Esta infeção, na grande maioria dos casos ligeira, "gera na pessoa infetada uma resposta imunológica em que há produção de células do sistema imunológico, que são específicas para aquele agente e que levam à produção de anticorpos neutralizantes, cuja função principal é prevenir reinfeções ou, quando há infeção, limitar a progressão do vírus", sendo que a "quantidade de anticorpos neutralizantes que é produzida pela infeção ligeira é pequena, é até proporcional ao grau de inflamação, ao grau da doença que provoca".

E terá sido isto que se passou no caso identificado em Hong Kong. "Esta pessoa teve uma infeção muito ligeira em março e passados quatro meses, após uma visita à Europa, teve uma infeção completamente assintomática. O que é que aconteceu? Aconteceu que quando os anticorpos deixaram de ter uma concentração protetora a pessoa foi reinfetada. Mas agora tem uma coisa muito importante: tem as células imunológicas. Quando contacta outra vez com o vírus, muito rapidamente estas células eliminam os vírus", explica Pedro Simas, sublinhando que o indivíduo reinfetado "ficou com um boost, com um sistema imunológico mais vigoroso".
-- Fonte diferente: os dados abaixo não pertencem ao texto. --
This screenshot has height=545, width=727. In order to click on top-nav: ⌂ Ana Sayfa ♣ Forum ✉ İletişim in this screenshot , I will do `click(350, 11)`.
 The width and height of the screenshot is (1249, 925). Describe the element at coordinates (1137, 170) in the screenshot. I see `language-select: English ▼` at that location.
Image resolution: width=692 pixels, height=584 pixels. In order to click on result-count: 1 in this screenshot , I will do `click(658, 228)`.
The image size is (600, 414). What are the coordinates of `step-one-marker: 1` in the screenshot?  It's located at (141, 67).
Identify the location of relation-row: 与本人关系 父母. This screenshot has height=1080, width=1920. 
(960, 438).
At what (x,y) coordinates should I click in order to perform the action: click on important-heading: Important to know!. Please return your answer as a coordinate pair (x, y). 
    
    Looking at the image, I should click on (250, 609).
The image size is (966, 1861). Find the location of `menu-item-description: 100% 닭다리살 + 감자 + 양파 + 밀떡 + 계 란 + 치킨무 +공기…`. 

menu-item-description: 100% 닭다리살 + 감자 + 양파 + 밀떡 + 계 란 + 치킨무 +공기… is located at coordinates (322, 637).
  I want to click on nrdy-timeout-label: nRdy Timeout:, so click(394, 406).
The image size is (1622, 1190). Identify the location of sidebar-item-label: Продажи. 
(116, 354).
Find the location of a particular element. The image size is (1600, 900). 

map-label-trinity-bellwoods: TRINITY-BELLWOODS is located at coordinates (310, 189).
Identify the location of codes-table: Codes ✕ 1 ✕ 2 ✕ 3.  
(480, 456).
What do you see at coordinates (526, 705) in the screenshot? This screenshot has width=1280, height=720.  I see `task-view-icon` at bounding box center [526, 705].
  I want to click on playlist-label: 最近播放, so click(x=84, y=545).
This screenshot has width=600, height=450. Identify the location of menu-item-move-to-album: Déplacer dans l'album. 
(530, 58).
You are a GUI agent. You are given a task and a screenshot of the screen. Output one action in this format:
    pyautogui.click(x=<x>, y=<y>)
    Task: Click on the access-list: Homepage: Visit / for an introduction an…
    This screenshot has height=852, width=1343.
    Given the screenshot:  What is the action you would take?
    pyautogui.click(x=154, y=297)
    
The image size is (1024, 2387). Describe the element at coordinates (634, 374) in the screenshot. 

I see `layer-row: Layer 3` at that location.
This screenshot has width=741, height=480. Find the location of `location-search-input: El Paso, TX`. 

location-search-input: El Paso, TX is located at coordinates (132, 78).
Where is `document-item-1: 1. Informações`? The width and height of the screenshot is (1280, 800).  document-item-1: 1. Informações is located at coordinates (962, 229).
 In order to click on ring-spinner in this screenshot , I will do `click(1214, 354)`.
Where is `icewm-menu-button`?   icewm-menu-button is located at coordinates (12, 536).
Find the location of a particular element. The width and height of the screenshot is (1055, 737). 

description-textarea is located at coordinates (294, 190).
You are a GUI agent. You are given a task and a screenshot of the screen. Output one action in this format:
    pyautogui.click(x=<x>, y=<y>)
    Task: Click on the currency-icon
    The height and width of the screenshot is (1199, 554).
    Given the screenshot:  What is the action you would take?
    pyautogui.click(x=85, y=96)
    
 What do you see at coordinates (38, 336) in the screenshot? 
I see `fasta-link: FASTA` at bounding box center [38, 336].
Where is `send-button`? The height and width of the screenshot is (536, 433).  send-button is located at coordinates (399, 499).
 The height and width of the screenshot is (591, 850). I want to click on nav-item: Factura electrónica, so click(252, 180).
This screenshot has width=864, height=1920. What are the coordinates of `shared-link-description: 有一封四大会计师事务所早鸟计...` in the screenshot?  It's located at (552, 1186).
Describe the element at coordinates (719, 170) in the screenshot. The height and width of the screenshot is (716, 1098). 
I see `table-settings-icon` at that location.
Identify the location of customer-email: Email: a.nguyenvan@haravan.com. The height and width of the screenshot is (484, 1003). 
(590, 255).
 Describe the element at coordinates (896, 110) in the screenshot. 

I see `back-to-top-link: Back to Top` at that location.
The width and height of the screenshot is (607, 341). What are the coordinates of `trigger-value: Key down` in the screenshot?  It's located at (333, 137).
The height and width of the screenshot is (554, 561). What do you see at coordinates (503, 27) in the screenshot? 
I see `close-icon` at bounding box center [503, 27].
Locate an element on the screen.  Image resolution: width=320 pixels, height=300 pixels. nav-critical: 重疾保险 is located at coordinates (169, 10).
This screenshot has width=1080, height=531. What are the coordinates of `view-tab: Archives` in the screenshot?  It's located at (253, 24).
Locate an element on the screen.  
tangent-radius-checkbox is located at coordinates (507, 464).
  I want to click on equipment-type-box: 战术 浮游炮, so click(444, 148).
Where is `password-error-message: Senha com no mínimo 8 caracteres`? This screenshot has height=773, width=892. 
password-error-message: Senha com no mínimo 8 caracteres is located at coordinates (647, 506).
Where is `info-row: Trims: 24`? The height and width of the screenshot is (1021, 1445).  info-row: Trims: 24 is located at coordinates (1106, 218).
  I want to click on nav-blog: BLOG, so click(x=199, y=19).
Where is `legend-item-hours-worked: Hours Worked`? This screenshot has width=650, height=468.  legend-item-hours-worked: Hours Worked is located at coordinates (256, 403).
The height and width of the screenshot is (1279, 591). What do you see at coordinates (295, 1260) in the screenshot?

"Em termos epidemiológicos é uma pessoa que rapidamente resolve a infeção e não constitui um perigo de disseminação do vírus, como acontece quando alguém está francamente infetado e tem ali várias semanas de possível contaminação", sustenta o virologista. "Têm que se fazer estudos, claro, mas o que a experiência nos diz é que estas pessoas têm uma janela de contágio muito pequena porque rapidamente resolvem a infeção", conclui.

A reinfeção "mantém a imunidade de grupo, é como se a pessoa reinfetada recebesse uma segunda vacinação", acentua Pedro Simas, admitindo que as reinfeções venham a tornar-se mais frequentes. "Já foram 23 milhões de pessoas infetadas. Passados seis meses, começa a haver possibilidade de reinfeção", acrescenta.

E quanto à vacina? Pedro Simas diz que as reinfecções poderiam ter implicações para a vacina contra o novo coronavírus caso se ficassem a dever a variações antigénicas - ou seja, a uma mutação do vírus que impedisse o sistema imunitário de o reconhecer. Mas o virologista não acredita neste cenário: "Duvido que assim seja, não é assim que funciona a ecologia destes vírus. É normal que estes casos de reinfeção tenham a ver com a diminuição de anticorpos neutralizantes".

O investigador do Instituto de Medicina Molecular da Universidade de Lisboa chama a atenção para outro ponto. "A vacina que se vai produzir para este coronavírus não tem de ser uma vacina como a do sarampo ou como a da rubéola, que protege 100% contra a infeção", argumenta, sublinhando que a Food and Drug Administration (FDA), a agência que regula o setor do medicamento nos Estados Unidos, já disse que aprovaria uma vacina que "proteja 50% contra a infeção ou 50% contra a doença".